### Extrait fourni:
==============================

Microsoft entre dans la course à l'informatique quantique
Après près de quinze ans de recherches, l'éditeur a profité de sa conférence Ignite pour level le voile sur sa stratégie en matière d'informatique quantique. Outre un ordinateur quantique, l'éditeur travaille sur un simulateur, un compilateur et un langage. Les premiers fruits de ses travaux seront mis à disposition à la fin de l'année 2017.
En matière d’informatique quantique, Microsoft trace son propre chemin depuis près de 15 ans. Au début des années 2000, la firme a fait un pari qui rétrospectivement peut paraître insensé.
Elle a fondé son programme de recherche sur l’informatique quantique sur une quasi-particule, dont l’existence a été théorisée en 1937, mais que jusqu’alors personne n’avait réussi à prouver, le fermion de Majorana. Ce pari est en train de payer, la firme étant sur le point d’assembler son premier ordinateur quantique et se préparant en parallèle à dévoiler un simulateur, un langage et un compilateur pour tirer parti de son architecture.
Les travaux de Microsoft s’appuient sur un fermion théorisé par le physicien italien Ettore Majorana, qui est à la fois une particule et sa propre antiparticule. Sa charge et son énergie sont nulles. Il a été pour la première fois observé à l’université de Delft en 2012 et son existence a été séparément prouvée par des travaux menés par des équipes des universités de Princeton et Cambridge (en 2014 et 2016). Il est aujourd’hui largement maîtrisé par les équipes de Microsoft.

==============================

### Contenu des données:
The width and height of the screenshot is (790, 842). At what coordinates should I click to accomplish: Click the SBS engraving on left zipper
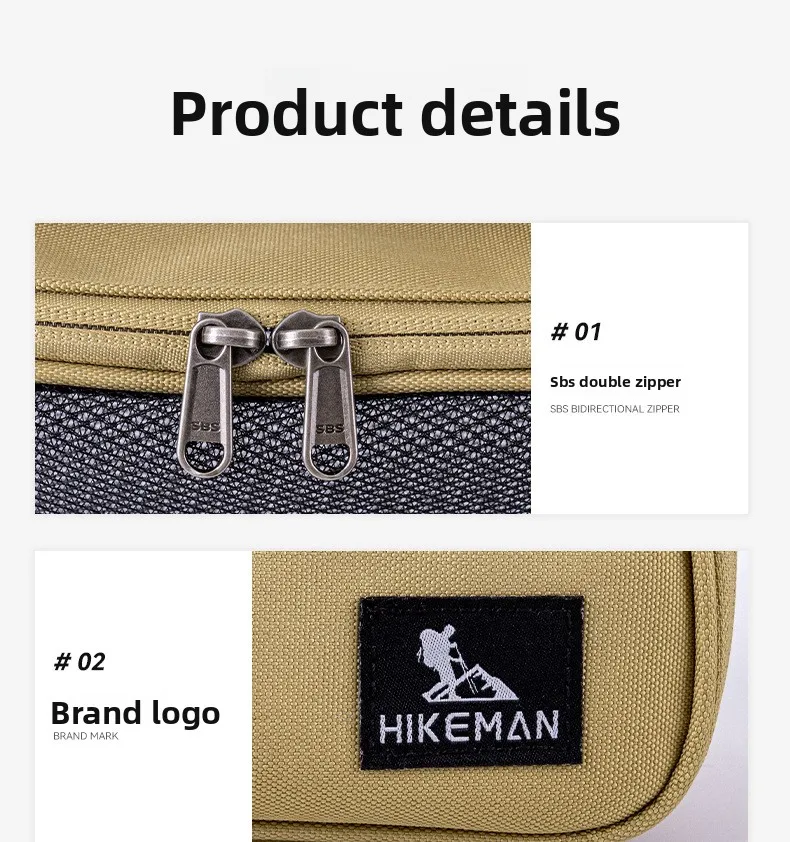205,427
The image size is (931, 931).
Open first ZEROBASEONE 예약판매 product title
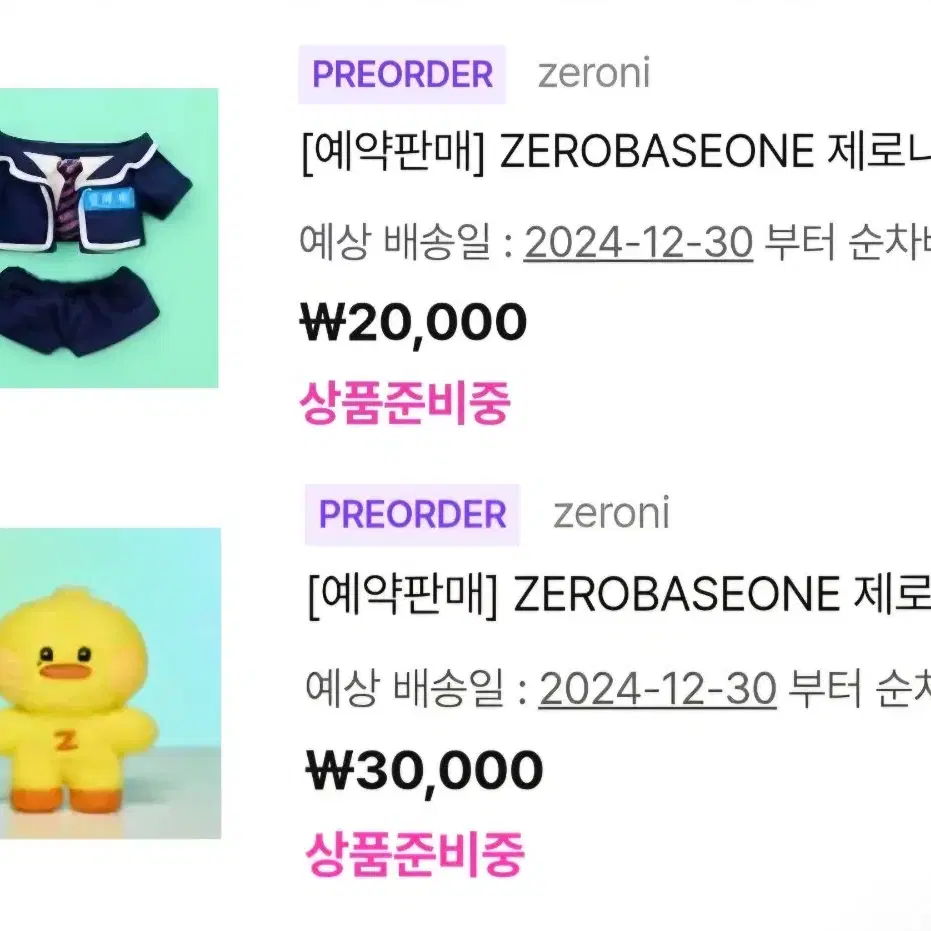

==============================

### Liste des tâches:
1. D'après l'extrait sur l'informatique quantique chez Microsoft, où et en quelle année le fermion de Majorana a-t-il été observé pour la première fois ?
2. Restituez mot pour mot le passage de l'extrait sur l'informatique quantique chez Microsoft qui va de « Elle a fondé » jusqu'à « de son architecture. » inclus.
Appuyez-vous uniquement sur l'extrait pour répondre.

### Solutions par tâche:
1. À l'université de Delft, en 2012.

2.
Elle a fondé son programme de recherche sur l’informatique quantique sur une quasi-particule, dont l’existence a été théorisée en 1937, mais que jusqu’alors personne n’avait réussi à prouver, le fermion de Majorana. Ce pari est en train de payer, la firme étant sur le point d’assembler son premier ordinateur quantique et se préparant en parallèle à dévoiler un simulateur, un langage et un compilateur pour tirer parti de son architecture.